U.S. sales of its cereal grew 4 percent in the most recent quarter, the company reported Wednesday, helping the Golden Valley-based food manufacturer expand its profit margin and return considerably more money to shareholders than analysts expected.
Cereal remains the company’s single largest category, with household brands such as Cheerios, Trix and Wheaties, and a strong performance there generally bodes well for the company overall.
The segment grew during its third quarter, ended Feb. 24, despite consumer trends — including increasing demand for protein-rich, on-the-go breakfast options — that present long-term challenges for the business.
Executives credited new products such as Cinnamon Toast Crunch Churros and Fruity Lucky Charms for the bump. In cereal, Jeff Harmening, chief executive of General Mills, said, “Our growth is in [the products] that taste really good.”
Margins were also helped by trimming supply-chain and administrative costs, adding Blue Buffalo pet foods and raising prices on its products, according to Don Mulligan, chief financial officer for General Mills.
With the quarter’s better-than-expected results, executives raised their per-share profit guidance to flat to up 1 percent for the full fiscal year, which ends in May. Previously, they forecast it to be flat to down 3 percent.
Sales were up 8 percent in the latest quarter, largely due to the inclusion of the high-growth Blue Buffalo pet brand. General Mills bought premium pet foodmaker Blue Buffalo last April for $8 billion, the second-largest acquisition in its 153-year history. Not counting acquisitions, General Mills’ organic sales rose 1 percent.
“The biggest driver was improvement in our North America retail business,” Harmening said, “and the biggest change was cereal, but not to be lost was our meals and baking, like Old El Paso, Totino’s and Pillsbury. It was good to see growth in those businesses.”
The company needed a good quarter to continue its positive momentum with investors. After taking a beating in 2018, General Mills stock has risen 30 percent after hitting a five-year low in December, besting its packaged-food peers. The stock rose 2.2 percent Wednesday.

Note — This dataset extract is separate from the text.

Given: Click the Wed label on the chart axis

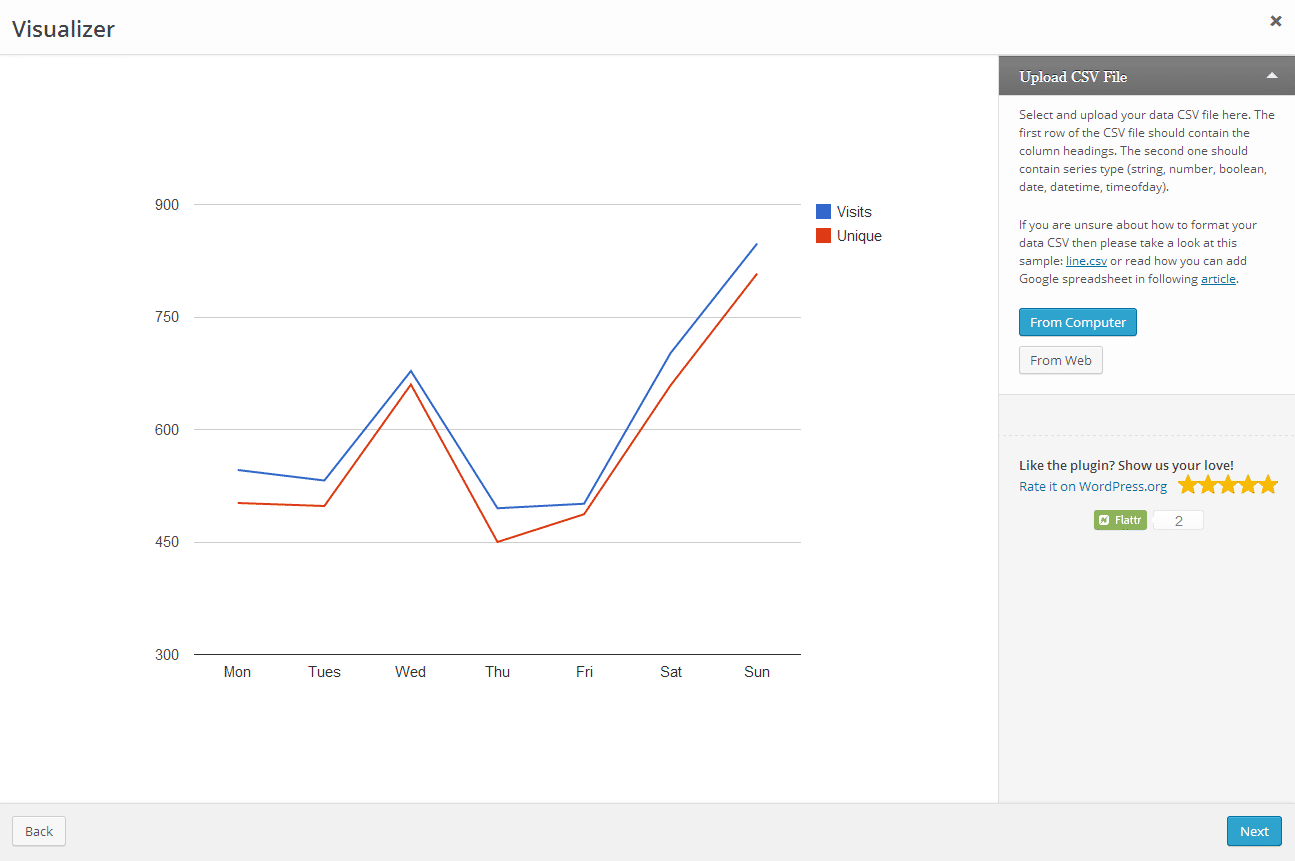Looking at the screenshot, I should click(x=410, y=672).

Investors are expecting positive returns from the rollout of Blue Buffalo products at Walmart, the nation’s largest retailer, this spring.

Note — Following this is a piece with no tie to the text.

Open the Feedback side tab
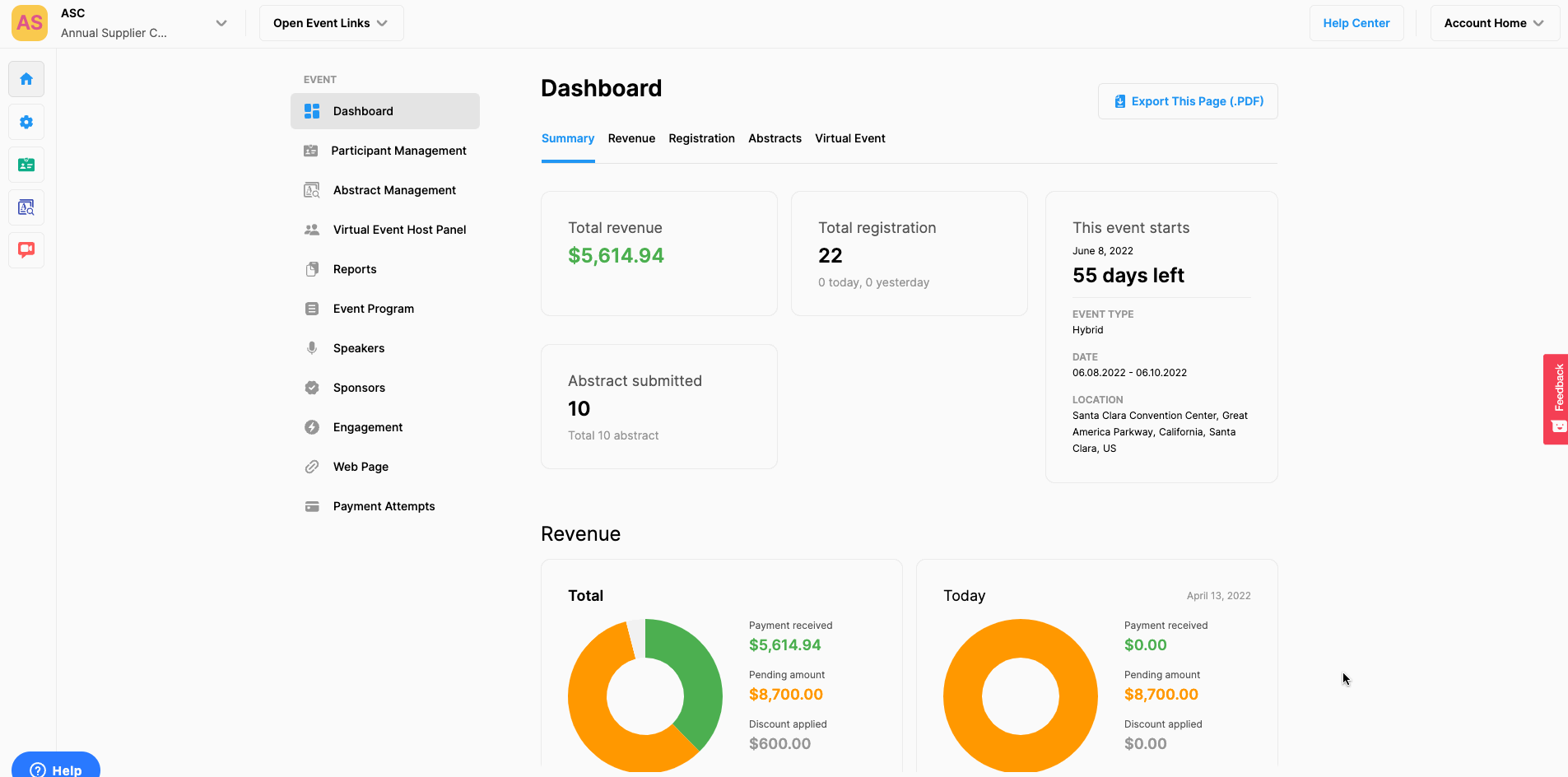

Alexia Howard, an analyst with Bernstein, called Blue Buffalo’s results “muted” in the just-finished quarter. But she added, “Performance is expected to be turbocharged next quarter by the rollout more fully into Walmart stores.”

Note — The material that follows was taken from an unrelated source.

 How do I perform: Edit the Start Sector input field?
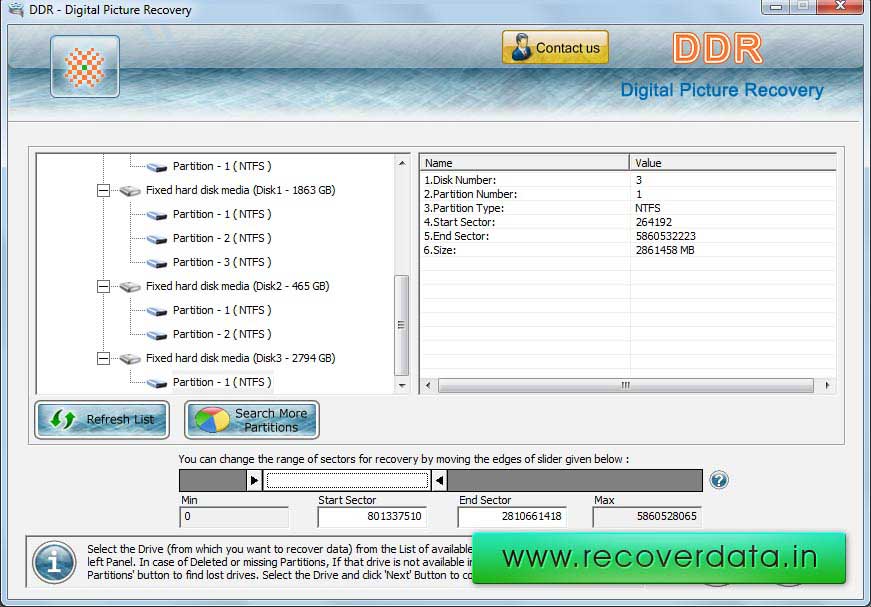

Executives expect Blue Buffalo to deliver a staggering 30 percent spike in retail sales during the fourth quarter.
Blue Buffalo lost distribution in pet-specialty stores such as Petco and PetSmart when it started selling to large general merchandisers such as Target. Those losses are more than offset though by sales growth online and in mainstream mass retailers.
“Certainly our move into the food, drug and mass channel has caused [those retailers] to look at their assortment. That’s undeniable,” Harmening said. But, he added, General Mills has had to manage this type of situation before when it bought Annie’s and started selling the products outside of Whole Foods and other natural-foods retailers.
“We’ve seen this before and we are confident that because Blue Buffalo is such a good brand, we will be able to find a win-win with these retailers,” Harmening said.
Brittany Weissman of Edward Jones believes the Blue Buffalo integration is going as expected. “General Mills continues to make progress improving results, and we believe the recent Blue Buffalo acquisition has the potential to add to growth,” she said.
Snack bars and mixes account for more than 14 percent of the company’s sales and are seen as growth opportunities as consumers increasingly seek convenience and portability. However, General Mills reported a 5 percent decline in sales of its snack bar products during the quarter.
Two smaller lines of snack products, Larabar and Epic Provisions’ bars, were bright spots, growing by high double-digits. But the company is planning changes in its Fiber One products to better respond to today’s dieting trends and bolder innovations in its Nature Valley line.
“Nature Valley is doing fine, but they are a great brand [that] we need to be doing better than fine,” Harmening said. “Innovation is difficult and sometimes you don’t get it right, and we didn’t this year.”
General Mills posted adjusted earnings per share of 83 cents on $4.2 billion in revenue for the quarter. Analysts expected earnings per share of 69 cents on $4.19 billion in revenue, according to Thomson Reuters.
Investors rewarded the surprise, sending its stock up as much as 6 percent Wednesday before closing up more than 2 percent.
Its quarterly profit of $447 million was down from $941 million, when it experienced a one-time bump from the then-new federal tax law.
“We’re pleased with what we’ve done, but we’ve got more work to do,” Harmening told investors and analysts, “and we’re going about the business of doing that.”